Corneal nerve fiber assessment has potential to monitor peripheral neuropathy induced by HIV

Corneal nerve fiber assessment has great potential as a tool to diagnose and monitor peripheral neuropathy induced by HIV, say scientists at the Johns Hopkins University School of Medicine. The results of their study are published in The American Journal of Pathology.

Although corneal nerve assessments have shown increasingly valuable as a replacement for epidermal nerve fiber evaluation in diabetic peripheral neuropathy, the evaluation of corneal alterations in tracking HIV-induced neuropathy has yet to be explored.

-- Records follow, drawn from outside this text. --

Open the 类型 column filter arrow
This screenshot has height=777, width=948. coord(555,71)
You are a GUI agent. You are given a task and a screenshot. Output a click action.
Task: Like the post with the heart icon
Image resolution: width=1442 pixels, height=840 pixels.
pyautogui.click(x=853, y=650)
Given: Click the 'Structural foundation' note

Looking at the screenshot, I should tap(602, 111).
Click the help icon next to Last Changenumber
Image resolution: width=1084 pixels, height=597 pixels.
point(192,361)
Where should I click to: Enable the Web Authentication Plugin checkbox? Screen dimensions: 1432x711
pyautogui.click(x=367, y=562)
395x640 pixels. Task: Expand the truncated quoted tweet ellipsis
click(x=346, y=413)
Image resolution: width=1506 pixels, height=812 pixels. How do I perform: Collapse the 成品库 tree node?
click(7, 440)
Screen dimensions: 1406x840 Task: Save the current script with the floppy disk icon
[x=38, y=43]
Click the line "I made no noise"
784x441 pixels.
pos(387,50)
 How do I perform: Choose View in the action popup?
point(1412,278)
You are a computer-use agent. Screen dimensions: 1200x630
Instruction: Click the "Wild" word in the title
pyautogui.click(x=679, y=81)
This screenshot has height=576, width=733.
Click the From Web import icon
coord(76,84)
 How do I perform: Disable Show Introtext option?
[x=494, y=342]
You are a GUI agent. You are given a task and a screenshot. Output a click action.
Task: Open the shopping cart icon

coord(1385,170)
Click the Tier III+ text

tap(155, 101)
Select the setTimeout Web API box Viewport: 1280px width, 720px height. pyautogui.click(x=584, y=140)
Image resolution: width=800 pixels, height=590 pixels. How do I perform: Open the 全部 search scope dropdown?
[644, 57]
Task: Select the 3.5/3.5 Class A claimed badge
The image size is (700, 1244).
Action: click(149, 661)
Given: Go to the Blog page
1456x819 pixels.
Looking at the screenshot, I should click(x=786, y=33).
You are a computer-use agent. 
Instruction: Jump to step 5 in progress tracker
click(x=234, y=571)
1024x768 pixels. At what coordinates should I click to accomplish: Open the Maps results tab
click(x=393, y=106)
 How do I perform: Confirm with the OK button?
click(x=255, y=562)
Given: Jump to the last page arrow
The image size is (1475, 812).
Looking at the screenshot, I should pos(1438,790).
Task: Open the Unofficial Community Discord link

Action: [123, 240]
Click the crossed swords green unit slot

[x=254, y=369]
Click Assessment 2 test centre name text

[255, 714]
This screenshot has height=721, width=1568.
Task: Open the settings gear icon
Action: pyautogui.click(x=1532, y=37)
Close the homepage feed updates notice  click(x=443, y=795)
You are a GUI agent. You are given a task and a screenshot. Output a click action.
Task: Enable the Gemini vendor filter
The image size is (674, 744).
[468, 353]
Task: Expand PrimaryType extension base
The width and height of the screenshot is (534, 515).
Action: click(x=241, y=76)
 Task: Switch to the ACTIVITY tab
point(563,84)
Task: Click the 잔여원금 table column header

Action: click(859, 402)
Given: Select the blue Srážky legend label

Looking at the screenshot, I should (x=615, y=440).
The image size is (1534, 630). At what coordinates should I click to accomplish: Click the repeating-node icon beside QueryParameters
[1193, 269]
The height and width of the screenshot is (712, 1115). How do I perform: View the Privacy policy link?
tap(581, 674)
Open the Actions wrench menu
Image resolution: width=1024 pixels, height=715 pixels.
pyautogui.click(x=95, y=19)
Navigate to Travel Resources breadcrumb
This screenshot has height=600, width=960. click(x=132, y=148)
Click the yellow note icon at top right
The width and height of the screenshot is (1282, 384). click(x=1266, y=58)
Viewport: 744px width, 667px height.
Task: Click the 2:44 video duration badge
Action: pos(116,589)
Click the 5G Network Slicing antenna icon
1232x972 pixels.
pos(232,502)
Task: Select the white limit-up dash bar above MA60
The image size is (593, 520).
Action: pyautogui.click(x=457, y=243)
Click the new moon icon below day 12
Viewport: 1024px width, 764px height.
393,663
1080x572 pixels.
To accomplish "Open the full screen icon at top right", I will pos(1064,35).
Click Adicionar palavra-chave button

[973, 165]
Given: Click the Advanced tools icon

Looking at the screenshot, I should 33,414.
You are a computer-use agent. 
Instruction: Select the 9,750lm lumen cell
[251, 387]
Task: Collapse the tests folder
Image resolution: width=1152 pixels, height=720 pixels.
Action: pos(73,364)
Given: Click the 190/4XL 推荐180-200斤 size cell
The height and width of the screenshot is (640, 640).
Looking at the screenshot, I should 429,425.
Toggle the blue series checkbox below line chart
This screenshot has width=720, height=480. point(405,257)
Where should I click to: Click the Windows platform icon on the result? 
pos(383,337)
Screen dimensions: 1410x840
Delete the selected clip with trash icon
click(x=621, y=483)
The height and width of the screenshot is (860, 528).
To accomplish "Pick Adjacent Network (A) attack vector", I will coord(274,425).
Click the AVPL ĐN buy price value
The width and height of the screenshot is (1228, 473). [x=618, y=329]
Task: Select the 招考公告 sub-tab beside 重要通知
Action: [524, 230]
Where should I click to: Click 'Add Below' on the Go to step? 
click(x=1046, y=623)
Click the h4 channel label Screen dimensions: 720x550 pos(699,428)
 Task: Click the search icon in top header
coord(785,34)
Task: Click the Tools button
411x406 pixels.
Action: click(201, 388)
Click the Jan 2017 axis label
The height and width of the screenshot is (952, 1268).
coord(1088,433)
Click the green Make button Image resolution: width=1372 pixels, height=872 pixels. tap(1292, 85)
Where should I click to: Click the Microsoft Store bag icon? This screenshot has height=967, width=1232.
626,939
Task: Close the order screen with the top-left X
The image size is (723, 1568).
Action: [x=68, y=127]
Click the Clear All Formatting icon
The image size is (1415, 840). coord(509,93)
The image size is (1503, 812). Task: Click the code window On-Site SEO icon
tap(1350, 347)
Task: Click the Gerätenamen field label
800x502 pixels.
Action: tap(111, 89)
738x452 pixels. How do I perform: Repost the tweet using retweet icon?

"The cornea is the most densely innervated tissue in the body, so corneal nerve assessment is extremely sensitive for detecting small sensory nerve fiber damage as compared to other tests including measurement of intra-epidermal nerve fibers in the skin," notes lead investigator Joseph L. Mankowski, DVM, PhD, who is Professor of Molecular and Comparative Pathobiology, Pathology, and Neurology at the Johns Hopkins University School of Medicine, Baltimore, MD.

Although not life threatening, HIV-induced peripheral neuropathy greatly compromises patient quality of life. Currently, skin biopsy is the accepted standard for measuring the loss of small, unmyelinated C fibers in the epidermis, one of the earliest detectable signs of peripheral nerve damage. However, skin biopsy is an invasive procedure, and ongoing assessment requires repeated surgical procedures. Electrophysiological testing to measure peripheral nerve conduction properties is not a viable alternative because current methods lack the sensitivity required to detect damage to small, unmyelinated fibers, especially in early stages of disease. Therefore, new sensitive, noninvasive methods of assessing small fiber nerve damage are urgently needed to detect and monitor peripheral neuropathy in HIV-infected individuals.

To study the pathogenesis of HIV-induced PNS disease, Jamie Dorsey, Research Technologist, and the research team led by Dr. Mankowski developed a simian immunodeficiency virus (SIV)-infected macaque model that closely reflects key peripheral nervous system (PNS) alterations seen in HIV patients with peripheral neuropathy. They sought to determine whether SIV infection leads to decreases in corneal nerve fiber density, and whether corneal nerve fiber density correlates with epidermal nerve fiber length counts, thereby setting the stage for follow-up investigation using corneal confocal microscopy.

"Moving to non-invasive and repeatable methods of nerve fiber measurements such as in vivo corneal confocal microscopy would enhance study of peripheral neuropathy by enabling early detection of damage, progression of nerve fiber deterioration, and enable assessment of therapeutic strategies in the SIV/macaque model," explains Dr. Mankowski. "Furthermore, adapting in vivo corneal confocal microscopy for use in tracking HIV-induced PNS damage in patients may be of great value to identify early PNS damage independent of performing skin biopsies."

To determine whether SIV infection leads to corneal nerve fiber loss, the researchers immunostained corneas for the nerve fiber marker βIII tubulin. They developed and applied both manual and automated methods developed by Jonathan Oakley, PhD, of Voxeleron to measure nerves in the corneal sub-basal plexus. These counting methods independently demonstrated significantly lower sub-basal corneal nerve fiber density among SIV-infected animals that rapidly progressed to AIDS as compared to slow progressors. Corneal nerve fiber density was also directly correlated with epidermal nerve fiber length.

Besides decreased corneal nerve fiber density, rapid SIV progressors had increased levels of SIV RNA, CD68-positive macrophages, and GFAP expression by glial satellite cells in the trigeminal ganglia, the location of the neuronal cell bodies of corneal sensory nerve fibers.

Together, these findings demonstrate that emerging noninvasive techniques to measure corneal nerve fiber alterations such as in vivo corneal confocal microscopy may be useful clinical tools to screen for and monitor progression of peripheral neuropathy in HIV-infected patients.